• **Extract provided**
Love With A Capital L

A journey towards living an inspired life of love in the modern world

Culture of Outrage — September 16, 2020

Culture of Outrage

Nowhere has been safe from 2020. In my small, idyllic town, we have had one unwelcome disruption after another. Recently, it was discovered that the elementary school is being swallowed by the earth (if the guesses are to be believed) and the administration KNEW it and inexplicably covered up (if the opinions on Facebook are to be believed).

I don’t have any idea if the ground is crumbling underneath the building and if eventually there will be a giant hole where the building now stands. No one does. But that doesn’t stop the trolls on social media from screaming and pointing fingers.

We’re all just one small step from losing our minds.

My very good friend calls it a culture of outrage. (She may have read it somewhere – and she may have even told me where, but I don’t remember so I’m happy to just attribute the wisdom to her.) We are constantly looking for offense. And if offense works like everything else, what we look for, we will find.

There is a school parents group on Facebook where parents wildly throw accusations and unfounded theories that are easily refuted, but the truth doesn’t seem too important so the same wild accusations are given the same weight and repeated and recycled. I wonder what we’re teaching our children. No, I know what we’re teaching our children, I just don’t like it.

The fabric of humanity is being stretched, threatening to tear us all apart. The isolation keeps us locked inside the stories we are telling ourselves, no matter how fantastical, and locked away from each other.

Then, this week a news report was released of absolutely unspeakable horror in this tiny, “perfect” town. Now, what will we do when faced with a new story? Will we come together or drift further apart? Will we hold each other in grief, or rip each other’s hearts out in anger and outrage? As in the lyrics of a Rise Against song, will we come alive or come undone?

If pre-COVID history is any indication, this community (with very few exceptions) will connect and find comfort together. However, we are no longer in a pre-COVID world, so it’s possible we’ll be thirsty for blood and revenge and most of all, blame. I hope we come alive, hope we remember that we are all a shared humanity and that the outrage subsides and is replaced by care and love. Instead of holding our opinions and rage, I hope we start holding each other again.

This Morning At The Gym — July 13, 2020

This Morning At The Gym

Once we received our “Green” designation, the gym I belong to was free to open. There would of course be the changes we notice everywhere – space, masks, distance, etc. One big change was the hours of operation. Instead of 24 hours, my Planet Fitness now opens in the morning and closes at night. This was the one that caused me an unhealthy level of concern.

You see, I transferred to PF because the old gym had a morning employee problem. None of them could be counted upon to open on time. There were 4am’s (too many to count) where we would sit in our cars or on the sidewalks and wait…and wait…and wait, until we could wait no longer, and abandon our workouts.

• **Tasks to complete**
a) According to the blog page, which gym does the writer now belong to?
b) From the blog page, copy everything from "Nowhere has been" down to "and pointing fingers.", word for word.

• **Raw data**

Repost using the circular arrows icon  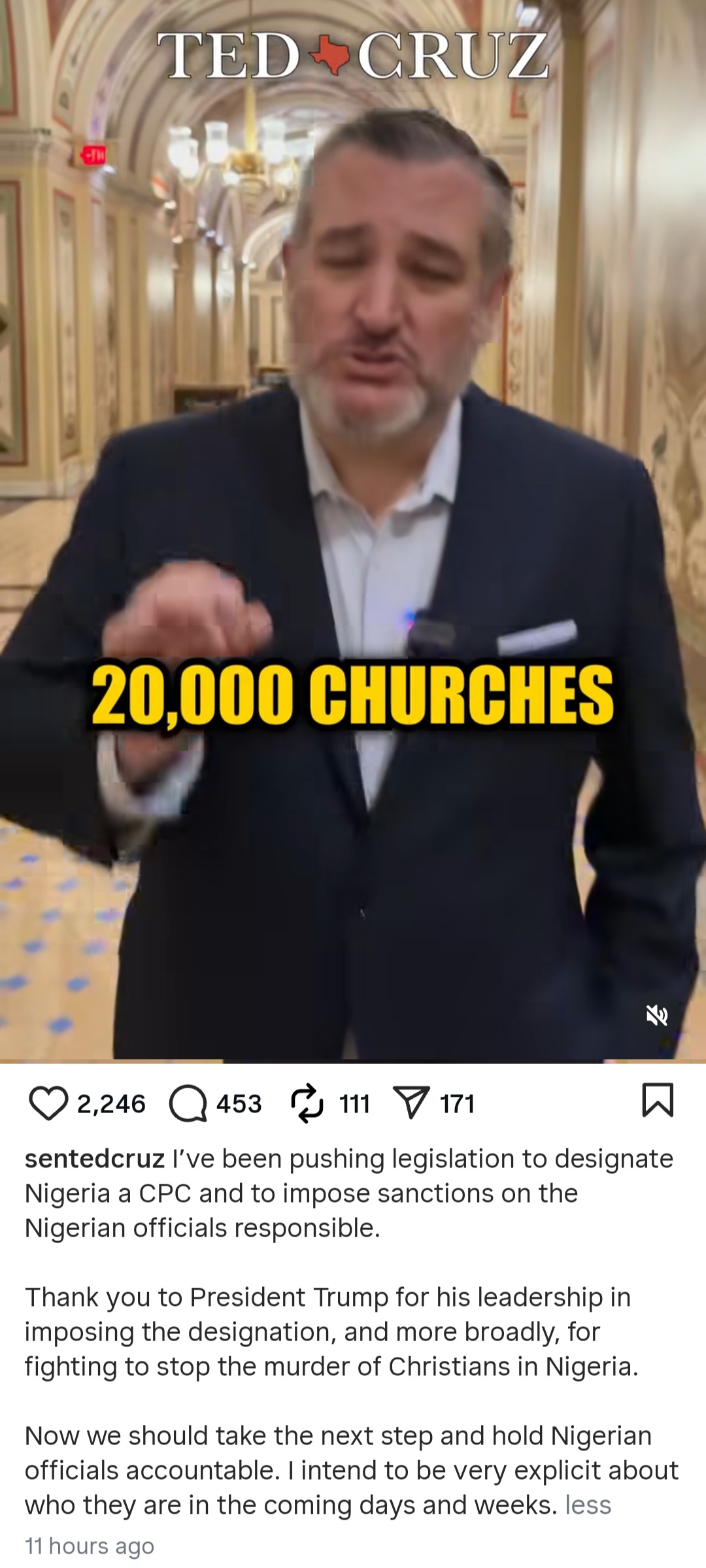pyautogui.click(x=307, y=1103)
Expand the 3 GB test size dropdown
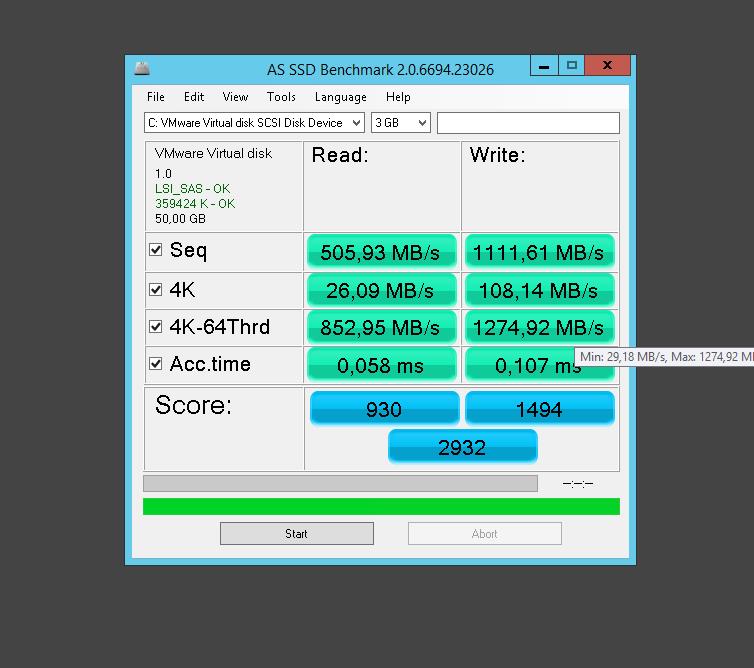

• **Written responses**
a) Planet Fitness

b)
Nowhere has been safe from 2020. In my small, idyllic town, we have had one unwelcome disruption after another. Recently, it was discovered that the elementary school is being swallowed by the earth (if the guesses are to be believed) and the administration KNEW it and inexplicably covered up (if the opinions on Facebook are to be believed).

I don’t have any idea if the ground is crumbling underneath the building and if eventually there will be a giant hole where the building now stands. No one does. But that doesn’t stop the trolls on social media from screaming and pointing fingers.